A New Learner, Dazed and Confused

I’m an American, so broadly speaking monolingual; I have long relied for my casual language learning on things like Duolingo.

However, I converted to Christianity in my 30s and find myself wanting to be able to read Greek for both the obvious New Testament as well as for the patrologia graeca and medieval Greek texts. Latin I have only a secondary interest in, and Greek is already more than a handful!

If you’ve got any tips on how to use flash cards, I wanted to be able to supplement my reading grammar texts with recognizing vocab, but it feels like there’s so many different ideas about the “right” way to use flash cards for vocab and I want to do it “right”, whatever that means—so I’m open to tips on flash cards!

Welcome to Textkit!

English to Greek gets you more miles than Greek to English.

Cloze deletion is great too, especially for verb or noun forms and prepositions.

Phrases are better than single words.

Rather than “learn all the words on my vocabulary list”, it can be more useful to learn all the words in a particular chunk of text, say Mark chapter 1. And then read to review.

I personally found that large amounts of effort invested in comprehensive decks were an ultimate waste of time. Quick decks used to review mostly new things once seemed to work better than the “put everything in Anki” approach. There’s a post online somewhere about how to fail medical school through Anki overuse.

When I was new, we used a book that had groups of words organized by most common to least common in the New Testament. When I get home today I’ll try to find the book title for you. I imagine lists like that could be found online as well. We started with learning the most common words, and then gradually worked our way to the less common words. It wasn’t long before we could read most things without hardship (well, the hardship is the verb forms, but that comes with time).

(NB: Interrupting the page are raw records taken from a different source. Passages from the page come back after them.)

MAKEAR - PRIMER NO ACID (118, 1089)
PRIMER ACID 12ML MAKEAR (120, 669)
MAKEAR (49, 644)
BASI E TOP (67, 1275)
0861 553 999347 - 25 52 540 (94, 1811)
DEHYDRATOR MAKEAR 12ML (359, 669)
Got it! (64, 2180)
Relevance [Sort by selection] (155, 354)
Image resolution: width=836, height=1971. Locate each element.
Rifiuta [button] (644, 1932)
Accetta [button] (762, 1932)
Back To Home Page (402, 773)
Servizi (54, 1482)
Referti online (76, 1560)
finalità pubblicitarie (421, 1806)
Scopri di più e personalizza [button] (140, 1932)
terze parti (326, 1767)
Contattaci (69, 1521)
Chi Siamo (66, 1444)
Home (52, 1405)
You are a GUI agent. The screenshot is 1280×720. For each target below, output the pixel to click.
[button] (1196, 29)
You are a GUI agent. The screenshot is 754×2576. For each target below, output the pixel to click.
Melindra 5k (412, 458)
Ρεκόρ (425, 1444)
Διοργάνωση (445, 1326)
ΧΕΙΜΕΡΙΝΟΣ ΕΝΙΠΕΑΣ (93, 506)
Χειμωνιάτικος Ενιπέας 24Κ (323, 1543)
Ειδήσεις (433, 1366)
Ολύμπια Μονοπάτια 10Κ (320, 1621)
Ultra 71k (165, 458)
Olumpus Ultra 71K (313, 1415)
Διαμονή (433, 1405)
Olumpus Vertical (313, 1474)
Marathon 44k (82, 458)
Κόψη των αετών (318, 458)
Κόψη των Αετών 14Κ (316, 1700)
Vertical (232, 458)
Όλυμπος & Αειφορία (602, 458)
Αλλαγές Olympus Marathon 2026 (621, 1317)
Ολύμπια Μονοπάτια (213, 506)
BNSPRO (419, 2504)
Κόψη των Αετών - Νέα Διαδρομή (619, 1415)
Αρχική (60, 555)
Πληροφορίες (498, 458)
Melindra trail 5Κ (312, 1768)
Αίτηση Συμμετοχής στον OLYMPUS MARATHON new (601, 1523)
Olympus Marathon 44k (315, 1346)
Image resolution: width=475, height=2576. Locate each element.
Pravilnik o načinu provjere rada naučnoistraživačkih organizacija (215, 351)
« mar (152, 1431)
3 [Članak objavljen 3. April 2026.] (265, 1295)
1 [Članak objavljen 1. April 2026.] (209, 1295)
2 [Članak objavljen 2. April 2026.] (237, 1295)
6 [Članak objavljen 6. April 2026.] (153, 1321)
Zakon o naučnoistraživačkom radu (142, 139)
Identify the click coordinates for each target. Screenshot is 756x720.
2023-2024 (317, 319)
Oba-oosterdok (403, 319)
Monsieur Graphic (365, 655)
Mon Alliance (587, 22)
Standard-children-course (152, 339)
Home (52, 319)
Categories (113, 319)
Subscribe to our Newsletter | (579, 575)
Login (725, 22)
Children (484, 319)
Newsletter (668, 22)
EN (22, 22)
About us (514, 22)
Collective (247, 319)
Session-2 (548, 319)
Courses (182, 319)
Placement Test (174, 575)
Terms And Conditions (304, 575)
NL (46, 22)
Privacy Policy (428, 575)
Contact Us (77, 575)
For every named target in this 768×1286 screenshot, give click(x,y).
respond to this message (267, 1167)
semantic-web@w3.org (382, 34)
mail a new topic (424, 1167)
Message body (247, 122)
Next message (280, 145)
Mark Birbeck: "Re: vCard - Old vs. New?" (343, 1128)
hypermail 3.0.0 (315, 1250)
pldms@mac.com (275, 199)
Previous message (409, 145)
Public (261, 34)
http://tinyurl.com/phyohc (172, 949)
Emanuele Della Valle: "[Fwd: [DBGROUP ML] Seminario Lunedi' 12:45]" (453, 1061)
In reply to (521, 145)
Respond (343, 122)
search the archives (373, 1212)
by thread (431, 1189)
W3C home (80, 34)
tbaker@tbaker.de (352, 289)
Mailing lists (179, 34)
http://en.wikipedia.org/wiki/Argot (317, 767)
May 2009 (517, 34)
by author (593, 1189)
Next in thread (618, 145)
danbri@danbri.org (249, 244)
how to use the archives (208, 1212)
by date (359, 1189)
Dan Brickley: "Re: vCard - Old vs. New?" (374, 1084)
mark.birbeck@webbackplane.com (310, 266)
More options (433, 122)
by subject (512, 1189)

The nice thing about the NT is that the vocabulary is limited. It’s relatively easy to learn all of the vocabulary. It’s when you start expanding outside of the NT that you have to learn a lot more words.

This is the book I referred to above.
https://www.amazon.ca/Lexical-Aids-Students-Testament-Greek/dp/0801021804/

In addition to frequency lists, it has lists of words grouped by their roots (for example, words with γεν at the root: γινομαι, παραγινομαι, γονευς, γενος, and so forth).

And toward the end it has lists of principal parts for common verbs. Very helpful little book, for the price.